**GIVEN ENTRIES**:

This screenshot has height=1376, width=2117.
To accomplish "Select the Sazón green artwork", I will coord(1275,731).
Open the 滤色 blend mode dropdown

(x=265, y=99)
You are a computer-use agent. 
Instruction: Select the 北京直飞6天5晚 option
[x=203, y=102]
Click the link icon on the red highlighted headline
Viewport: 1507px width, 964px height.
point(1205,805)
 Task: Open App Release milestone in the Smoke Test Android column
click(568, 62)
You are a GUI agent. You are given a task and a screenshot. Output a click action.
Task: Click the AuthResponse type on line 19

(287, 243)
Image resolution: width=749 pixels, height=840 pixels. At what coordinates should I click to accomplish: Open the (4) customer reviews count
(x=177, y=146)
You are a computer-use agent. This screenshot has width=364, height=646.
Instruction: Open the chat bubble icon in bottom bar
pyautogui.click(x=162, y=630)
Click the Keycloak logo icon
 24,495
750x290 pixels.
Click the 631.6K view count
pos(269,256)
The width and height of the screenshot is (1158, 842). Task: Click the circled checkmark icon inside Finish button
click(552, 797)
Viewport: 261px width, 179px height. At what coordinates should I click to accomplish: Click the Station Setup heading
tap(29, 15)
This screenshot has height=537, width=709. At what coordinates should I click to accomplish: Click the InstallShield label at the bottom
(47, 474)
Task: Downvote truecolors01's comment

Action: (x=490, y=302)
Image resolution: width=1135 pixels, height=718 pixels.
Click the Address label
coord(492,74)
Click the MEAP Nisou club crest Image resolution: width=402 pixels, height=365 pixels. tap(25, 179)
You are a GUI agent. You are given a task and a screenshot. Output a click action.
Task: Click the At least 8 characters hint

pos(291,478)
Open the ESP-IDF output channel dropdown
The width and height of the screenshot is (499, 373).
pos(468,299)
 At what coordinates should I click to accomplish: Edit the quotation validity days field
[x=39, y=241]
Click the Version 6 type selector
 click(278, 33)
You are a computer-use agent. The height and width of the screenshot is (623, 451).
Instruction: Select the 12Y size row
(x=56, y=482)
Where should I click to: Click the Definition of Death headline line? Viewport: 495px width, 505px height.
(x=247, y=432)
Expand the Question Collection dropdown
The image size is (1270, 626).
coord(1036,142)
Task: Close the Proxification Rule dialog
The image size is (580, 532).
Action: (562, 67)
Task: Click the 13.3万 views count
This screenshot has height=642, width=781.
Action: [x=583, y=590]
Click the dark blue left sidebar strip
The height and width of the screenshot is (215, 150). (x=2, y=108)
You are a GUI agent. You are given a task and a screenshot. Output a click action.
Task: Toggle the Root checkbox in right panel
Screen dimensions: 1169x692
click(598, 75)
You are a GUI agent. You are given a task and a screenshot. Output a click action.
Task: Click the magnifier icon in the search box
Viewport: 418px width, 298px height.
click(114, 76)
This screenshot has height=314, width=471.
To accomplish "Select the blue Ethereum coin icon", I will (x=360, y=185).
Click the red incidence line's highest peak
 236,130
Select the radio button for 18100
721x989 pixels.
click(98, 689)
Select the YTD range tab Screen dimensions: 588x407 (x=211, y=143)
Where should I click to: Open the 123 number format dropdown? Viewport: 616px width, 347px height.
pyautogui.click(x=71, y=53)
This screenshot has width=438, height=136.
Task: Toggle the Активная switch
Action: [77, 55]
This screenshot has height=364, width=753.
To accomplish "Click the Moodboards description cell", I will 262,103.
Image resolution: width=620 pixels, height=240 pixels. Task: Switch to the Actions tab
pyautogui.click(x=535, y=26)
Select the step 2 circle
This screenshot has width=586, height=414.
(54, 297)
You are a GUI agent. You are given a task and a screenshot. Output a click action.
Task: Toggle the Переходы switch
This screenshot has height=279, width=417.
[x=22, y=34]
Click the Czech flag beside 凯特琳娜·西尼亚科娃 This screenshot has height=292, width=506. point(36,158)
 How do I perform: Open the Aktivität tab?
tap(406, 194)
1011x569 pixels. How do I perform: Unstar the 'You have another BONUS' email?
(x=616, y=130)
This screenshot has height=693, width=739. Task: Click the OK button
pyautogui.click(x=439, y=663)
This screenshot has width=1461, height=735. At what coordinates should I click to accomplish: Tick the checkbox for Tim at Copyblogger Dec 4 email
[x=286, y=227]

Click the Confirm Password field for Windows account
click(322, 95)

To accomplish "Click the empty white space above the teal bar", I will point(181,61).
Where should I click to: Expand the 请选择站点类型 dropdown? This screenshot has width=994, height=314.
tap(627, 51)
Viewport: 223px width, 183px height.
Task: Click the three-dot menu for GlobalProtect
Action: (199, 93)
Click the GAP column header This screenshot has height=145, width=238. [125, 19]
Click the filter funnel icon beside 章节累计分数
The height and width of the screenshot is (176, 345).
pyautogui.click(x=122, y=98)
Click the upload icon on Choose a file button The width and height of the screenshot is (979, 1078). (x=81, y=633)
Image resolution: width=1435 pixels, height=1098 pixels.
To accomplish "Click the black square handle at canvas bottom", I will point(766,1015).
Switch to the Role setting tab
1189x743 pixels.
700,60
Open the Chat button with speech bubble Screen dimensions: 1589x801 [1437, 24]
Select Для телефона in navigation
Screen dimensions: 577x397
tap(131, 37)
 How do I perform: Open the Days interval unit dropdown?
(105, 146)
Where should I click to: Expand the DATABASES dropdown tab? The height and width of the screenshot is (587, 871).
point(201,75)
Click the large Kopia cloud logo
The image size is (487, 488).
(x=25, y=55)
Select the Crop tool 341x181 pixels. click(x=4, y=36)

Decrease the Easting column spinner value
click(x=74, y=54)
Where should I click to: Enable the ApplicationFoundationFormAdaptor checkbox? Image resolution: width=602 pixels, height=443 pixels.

**WORK ORDER**:
Leave out every line above except those from the line with "Click the Confirm" up to and including the line with "Click the filter funnel icon beside 章节累计分数", and copy those exactly.

**ANSWER TO THE EXERCISE**:
Click the Confirm Password field for Windows account
click(322, 95)

To accomplish "Click the empty white space above the teal bar", I will point(181,61).
Where should I click to: Expand the 请选择站点类型 dropdown? This screenshot has width=994, height=314.
tap(627, 51)
Viewport: 223px width, 183px height.
Task: Click the three-dot menu for GlobalProtect
Action: (199, 93)
Click the GAP column header This screenshot has height=145, width=238. [125, 19]
Click the filter funnel icon beside 章节累计分数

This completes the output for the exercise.